Consegna A: Secondo l'estratto selezionato, per che cosa peccò il primogenito?

Estratto selezionato:
Ordinazione Diaconale di Simone Maggi
Duomo di Spoleto

14 marzo 2010, III di Quaresima


Un padre aveva due figli, nati dalla carne e dal sangue. Dalla carne: sorgente di  debolezza, e dal sangue: sorgente di orgoglio (Mt 26,41; Nm 35,33). Il più giovane, nella sua  carne, peccò per debolezza; il primogenito, nel suo sangue, peccò per orgoglio. Il primo  voleva cercare altrove una felicità che già possedeva: mancava di fedeltà; il secondo  voleva tenere per sé una felicità che invece doveva condividere: mancava di misericordia.


Il più giovane sbagliava per eccesso di serietà nel voler essere degno di suo padre, e  conobbe la vergogna, la caduta, la tristezza e le lacrime. Incurante di ciò che potesse  pensare il fratello, era giunto a mettere da parte anche il padre. E, figlio prodigo, partì per  un paese lontano, dove dissipò tutti suoi beni. Il più grande si preoccupava di servire  scrupolosamente il padre, e conobbe l’amaro rimprovero della gelosia svelata e  dell’egoismo messo a nudo. Avendo in realtà servito solo se stesso, non aveva alcuna  preoccupazione per il fratello che voleva partire e nessuna comprensione per la tristezza  del padre che vedeva il figlio allontanarsi. Suo fratello, un giorno, aveva voluto uscire; lui,  oggi, non vuole entrare. Anche Dio è circondato da figli che lo vogliono fuggire o che  rifiutano di tornare.

Dati di origine:
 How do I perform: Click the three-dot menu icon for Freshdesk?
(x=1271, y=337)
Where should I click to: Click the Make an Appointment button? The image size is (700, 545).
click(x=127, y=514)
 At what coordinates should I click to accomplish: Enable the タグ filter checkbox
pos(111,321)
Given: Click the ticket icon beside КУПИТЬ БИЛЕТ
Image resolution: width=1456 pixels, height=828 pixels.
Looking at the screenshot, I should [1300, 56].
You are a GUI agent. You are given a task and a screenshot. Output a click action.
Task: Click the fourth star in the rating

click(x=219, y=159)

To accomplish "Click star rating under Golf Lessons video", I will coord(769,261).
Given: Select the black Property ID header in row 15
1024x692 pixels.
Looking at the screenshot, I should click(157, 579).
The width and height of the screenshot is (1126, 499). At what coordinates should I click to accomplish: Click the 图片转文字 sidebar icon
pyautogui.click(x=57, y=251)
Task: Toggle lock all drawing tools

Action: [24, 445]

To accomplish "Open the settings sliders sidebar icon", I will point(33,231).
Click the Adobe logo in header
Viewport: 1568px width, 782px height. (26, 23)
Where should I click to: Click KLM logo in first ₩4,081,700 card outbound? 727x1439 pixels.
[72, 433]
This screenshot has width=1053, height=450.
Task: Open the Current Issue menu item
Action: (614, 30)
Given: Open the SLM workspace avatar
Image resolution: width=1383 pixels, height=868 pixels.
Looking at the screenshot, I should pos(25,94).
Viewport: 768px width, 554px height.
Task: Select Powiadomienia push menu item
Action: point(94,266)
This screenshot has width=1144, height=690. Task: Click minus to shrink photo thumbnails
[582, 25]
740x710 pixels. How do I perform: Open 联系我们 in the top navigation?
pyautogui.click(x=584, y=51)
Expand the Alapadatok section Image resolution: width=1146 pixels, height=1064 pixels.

Consegna B: Modifica le voci dalla riga che contiene "This screenshot has width=1144, height=690." fino alla fine delle voci, estremi inclusi: sostituisci "thumbnails" con "previews" e lascia invariato tutto il resto.

Risultato atteso A: Per orgoglio.

Risultato atteso B:
This screenshot has width=1144, height=690. Task: Click minus to shrink photo previews
[582, 25]
740x710 pixels. How do I perform: Open 联系我们 in the top navigation?
pyautogui.click(x=584, y=51)
Expand the Alapadatok section Image resolution: width=1146 pixels, height=1064 pixels.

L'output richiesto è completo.